### DO THIS
Gather each line of the records containing the string "pixels", and copy every such line in full. Case counts.

========================================

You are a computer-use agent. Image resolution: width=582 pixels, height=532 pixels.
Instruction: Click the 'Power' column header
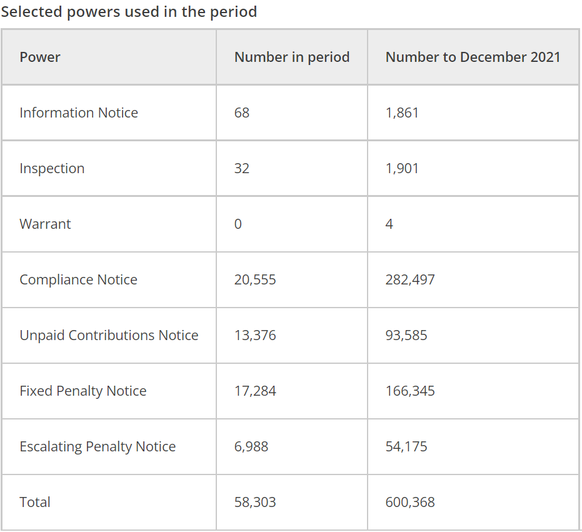[x=40, y=57]
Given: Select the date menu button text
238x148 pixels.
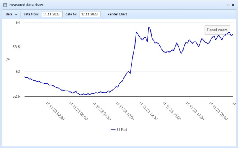Looking at the screenshot, I should [9, 14].
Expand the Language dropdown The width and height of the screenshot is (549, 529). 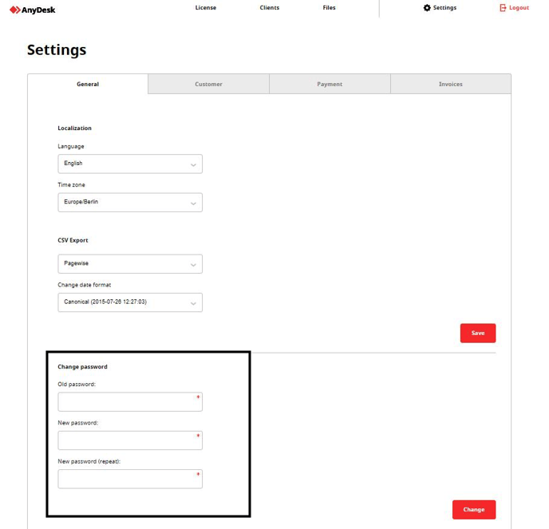coord(130,164)
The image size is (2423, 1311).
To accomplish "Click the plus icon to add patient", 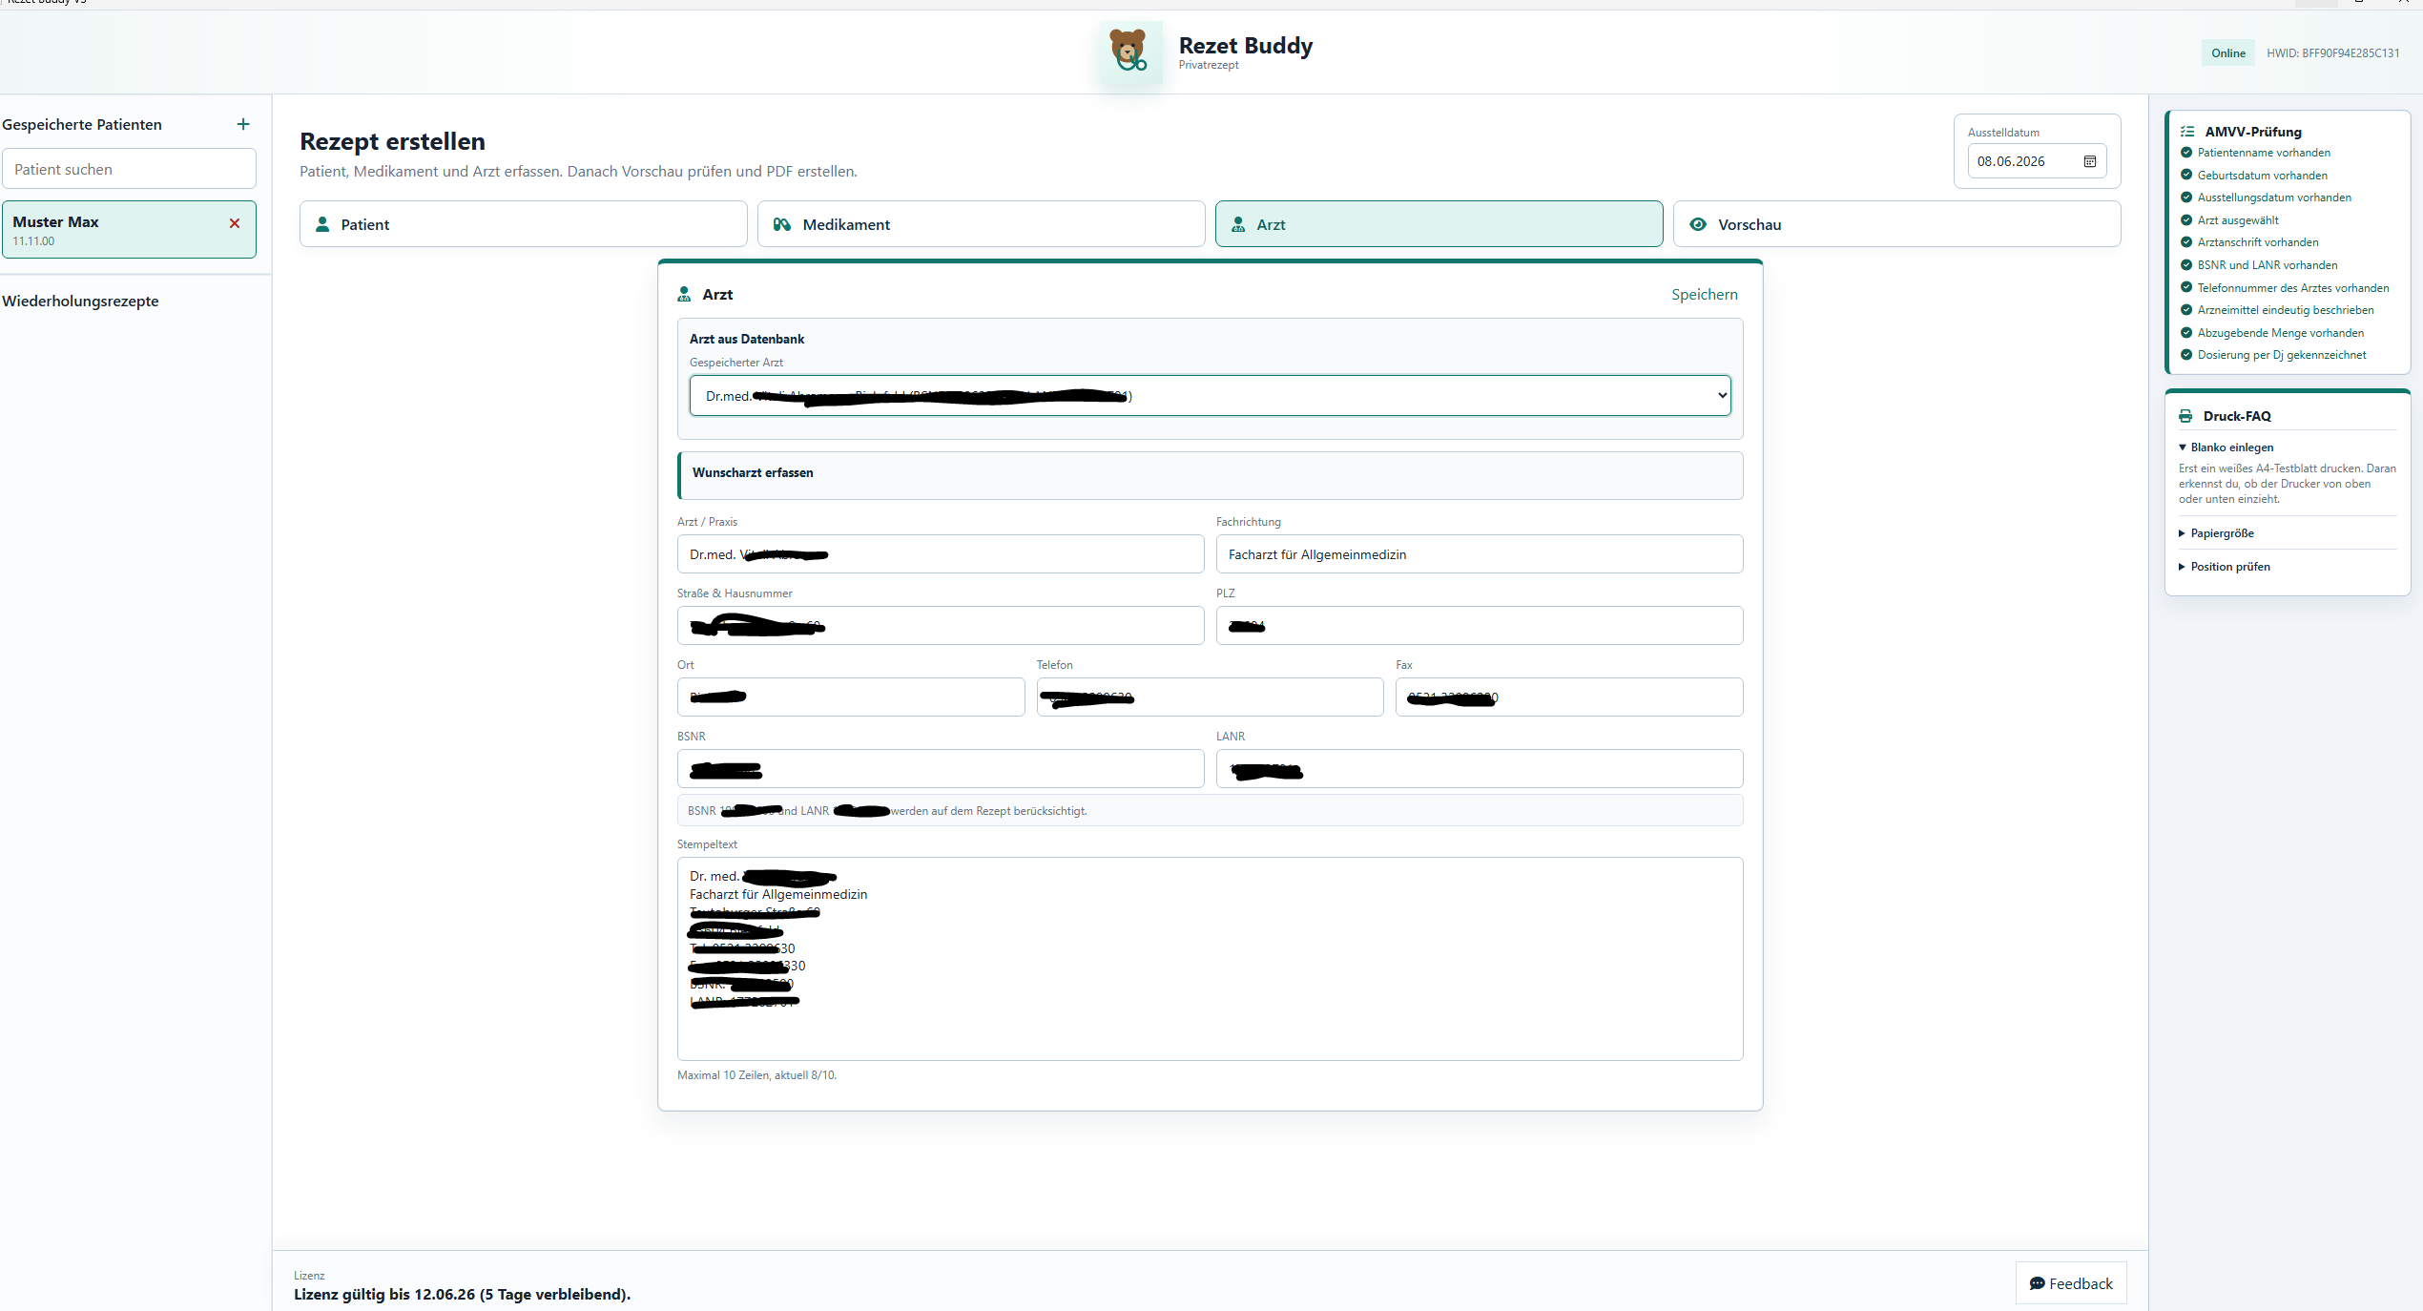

========================================

### THE RESULT
You are a computer-use agent. Image resolution: width=582 pixels, height=532 pixels.
238x148 pixels.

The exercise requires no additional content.